The new technology will play a key role in recruitment, which already appears to be going well for Applebee’s. The chain held a National Hiring Day in February and received close to 60,000 applications, a notable increase from last year’s 40,000. This time around, the chain didn’t need as many workers, meaning restaurants could be more selective.

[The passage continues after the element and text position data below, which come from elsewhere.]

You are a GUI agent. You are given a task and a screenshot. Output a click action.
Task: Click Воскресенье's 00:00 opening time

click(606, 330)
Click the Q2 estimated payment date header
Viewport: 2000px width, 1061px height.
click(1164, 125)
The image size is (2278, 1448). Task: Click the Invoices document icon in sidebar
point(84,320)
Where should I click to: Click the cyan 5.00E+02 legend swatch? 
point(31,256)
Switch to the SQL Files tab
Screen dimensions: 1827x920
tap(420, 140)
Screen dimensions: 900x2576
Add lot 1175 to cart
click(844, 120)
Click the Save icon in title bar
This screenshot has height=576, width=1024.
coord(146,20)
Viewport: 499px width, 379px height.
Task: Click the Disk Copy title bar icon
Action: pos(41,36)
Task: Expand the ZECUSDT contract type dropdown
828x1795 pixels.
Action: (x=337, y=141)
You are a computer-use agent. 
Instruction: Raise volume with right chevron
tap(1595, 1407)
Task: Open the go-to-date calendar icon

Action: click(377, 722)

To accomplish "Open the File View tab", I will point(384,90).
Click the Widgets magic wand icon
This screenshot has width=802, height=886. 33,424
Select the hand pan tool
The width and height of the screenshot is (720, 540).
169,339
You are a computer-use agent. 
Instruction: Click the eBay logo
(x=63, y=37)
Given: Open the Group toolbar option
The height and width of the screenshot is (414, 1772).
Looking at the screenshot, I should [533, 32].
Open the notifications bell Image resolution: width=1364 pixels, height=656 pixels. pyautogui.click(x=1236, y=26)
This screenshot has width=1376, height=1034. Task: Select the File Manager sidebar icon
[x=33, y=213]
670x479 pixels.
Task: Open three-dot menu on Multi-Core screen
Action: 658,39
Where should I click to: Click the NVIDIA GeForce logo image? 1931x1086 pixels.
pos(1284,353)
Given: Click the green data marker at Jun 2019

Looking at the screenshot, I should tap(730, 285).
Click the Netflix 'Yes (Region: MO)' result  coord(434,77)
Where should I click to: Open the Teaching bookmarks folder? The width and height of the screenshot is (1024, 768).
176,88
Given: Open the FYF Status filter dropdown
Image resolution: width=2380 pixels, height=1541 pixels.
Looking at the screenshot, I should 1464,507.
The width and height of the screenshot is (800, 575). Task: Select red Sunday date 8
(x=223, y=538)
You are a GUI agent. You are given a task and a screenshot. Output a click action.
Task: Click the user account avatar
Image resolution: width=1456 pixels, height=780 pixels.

“Many of our team members grow up with the Applebee’s brand,” Cywinski says. “They really do. It’s part of the community, part of the neighborhood. Our brand positioning is familiar and inviting and welcoming and come as you are. We’re not a pretentious brand. I think that applies to team members, as well. They find us to be a natural opportunity for employment, and we are visible. Our marketing is pretty cool and our music is fun and we make people hungry. So more than an attractive employer, and I think that’s evident.”
All the pieces are coming together for a major growth turnaround, Cywinksi says. Any closures moving forward will be 1 percent attrition, and Applebee’s is in position to capture the opportunity of more than 100,000 restaurants closing throughout COVID.
The development team has cherrypicked and identified areas across the country that represent high AUV, and franchisees are aware of the same analytics. Applebee’s will come close to net unit growth in 2022, and plans to eclipse that barrier in 2023. After that, the number of openings will continue to escalate.
“2021 represents the culmination of our strategic brand optimization work over the past several years,” Cywinski says. “As expected, 2021 provides us the opportunity to really unlock Applebee’s full potential, providing a glimpse as to what’s possible moving forward. I’m proud of our team, and I’m very proud of our franchise partners. I mean, Applebee’s is now exceeding, well-positioned to flourish on a sustained basis.”